Scheffing guided Tigers to 101 wins – and 2nd place in 1961

Detroit manager Bob Scheffing has a heated discussion with umpire Joe Paparella during a spring training game in Lakeland in March of 1961.

In his long career in baseball, Bob Scheffing performed many jobs. He was a catcher, a minor league manager, a coach and manager in the big leagues, a scout, a general manager, even a broadcaster. He is also remembered for being the only manager to win 100 games in a season and never finish in first place, and for a lopsided trade he made while serving as GM of the New York Mets.

For all the variety he displayed in the National Pastime, Scheffing’s most important job came in the mid-1940s when he spent 37 months in the U.S. Navy during World War II. Scheffing missed three full seasons (from the age of 29-31) while in the service.

A tall, muscular kid from Missouri, Scheffing was trapped for almost six years in the Cardinals organization, back when St. Louis had a huge minor league system stocked with prospects. Eventually he was freed and selected by the Cubs in the Rule 5 draft in 1940. Seven of Scheffing’s eight big league seasons as a player were spent with the Cubs, where he served primarily as a backup catcher.
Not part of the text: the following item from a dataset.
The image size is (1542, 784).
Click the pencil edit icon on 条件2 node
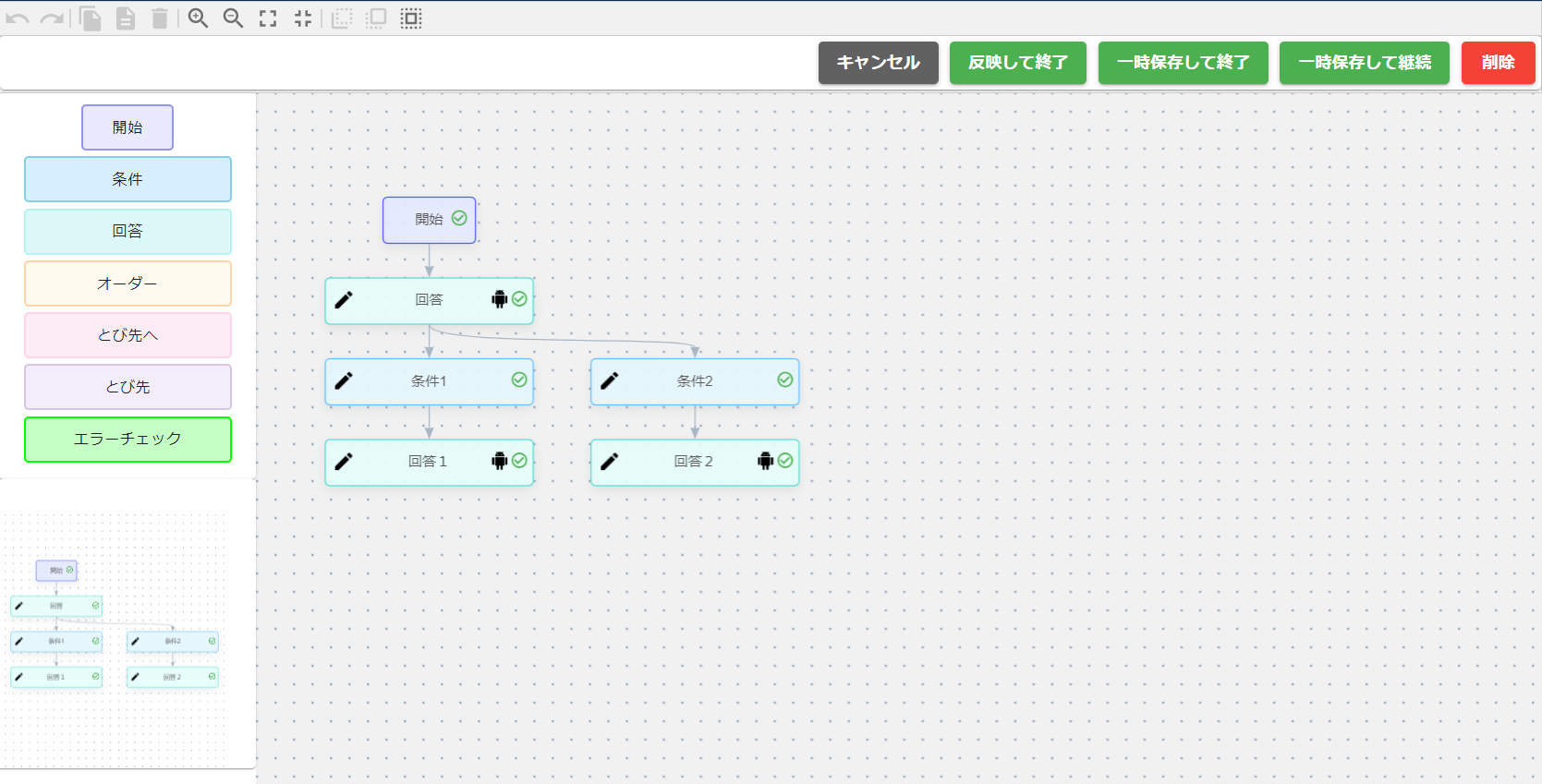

He was a  moderate defensive player, but he had a good bat. In 1948 he hit .300 in 102 games when he formed a good platoon arrangement with young catcher Rube Walker.

Scheffing hit .263 in more than 500 games in the majors, and was a great contact hitter – he whiffed only 127 times. A devout Catholic, Scheffing was often seen in the on-deck circle at Wrigley Field kissing a cross he wore around his neck. He claimed the cross had saved him many times while in the war.
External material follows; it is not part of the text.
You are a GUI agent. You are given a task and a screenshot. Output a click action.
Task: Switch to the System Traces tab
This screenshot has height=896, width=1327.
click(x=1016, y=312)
After retiring at the age 37, Scheffing worked as a coach for the woeful St. Louis Browns in 1952 and 1953 under former minor league teammate Marty Marion. He was back in a Cubs uniform in 1954 and 1955 as a coach on the staff of Stan Hack. He spent a few years managing in the minors, was at the helm of the Cubs for nearly three seasons, and coached some more, before landing the managerial job with the Tigers in 1961.

A very serious man, Scheffing earned the nickname “Grumpy”, but in his first season with the Bengals he had little to be grumpy about. Leading a team with a slugging lineup that included Al Kaline, Rocky Colavito, and Norm Cash, Schef took the Tigers to 101 wins, tying the mark for the most in franchise history. Unfortunately, the Nee York Yankees caught the Tigs in late July and eventually won the pennant by eight games as they captured 109 victories. Detroit finished a disappointing 4th in 1962, and when their record stood at a meager 24-36 on June 16 in 1963, Scheffing was fired.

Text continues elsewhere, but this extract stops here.